Sooooo... let's go from the issues in the last entry. James and I have started developing a friendship again. Not hanging out yet, but at this point it's more because we're busy and less because we need the time apart. I did move and found this great place that's in the heart of the city. I can get around everywhere so quickly, and I'm much closer to my new BFF. Bad news is it's more expensive and my roommate, while good-intentioned, is slowly driving me crazy. Yeah, definitely not something that's going to last. The thing is I have to decide whether I can tough this out until next fall (when my whole life may be changing), or if it's something that needs to be taken care of earlier...

Speaking of big plans - I've decided that unless a great full-time job opportunity comes along, I'm heading back to school next fall if it kills me.
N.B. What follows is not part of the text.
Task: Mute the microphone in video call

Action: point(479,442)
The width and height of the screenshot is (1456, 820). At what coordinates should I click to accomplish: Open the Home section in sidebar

I have six schools on my list to apply to at the moment, but I'm hoping to expand that. I _will_ get in somewhere, dammit, and if it's not SF then... I'll just have to leave for 4-5 years. It's clear to me this is home - everything about the city convinces me on a daily basis I belong here. But I can put that aside if it means getting my PhD.

During the summer I worked as the Operations Coordinator for a summer camp. That went pretty well. I need to stop telling people that I don't like little kids... it gets in the way of me trying to get promoted. ;) And it's not that I don't like them, per se, I just am totally baffled with how to interact with them.

Went to Arizona last weekend for KoL Con. It was amazing. More low key than usual, but that was good - no drama, much less frenetic, much more relaxing, and I didn't immediately catch the Con plague when I returned home. I love me my stick-figure geeks.

I'm going to DC for the National March for Equality on Oct 9-12, and then off to Michigan until the end of the week. Conveniently, that second weekend is Homecoming, so I'll be up at MSU for the Friday LBGT reception thingy. Probably go up Thursday night, then have to leave Saturday morning to catch my 4pm flight home.

So... yeah, for the most part, life is good. I'm content. Wish I had a job, but I have enough income coming in that I'll survive. Applying to grad school is daunting but doable. I have a really great friend I spend a lot of time with, the chorus is still amazing (did I mention I'm on the Board of Directors now?), and my living arrangement, while not ideal, is still comfortable enough that I'm not stressing. I'd say things are pretty much in a stasis - it worries me that I'm not going anywhere, that I've hit a plateau, but for the moment, with the way the country is, I suppose staying stable is better than dipping down. I give myself one more year, though, before things need to start looking up again.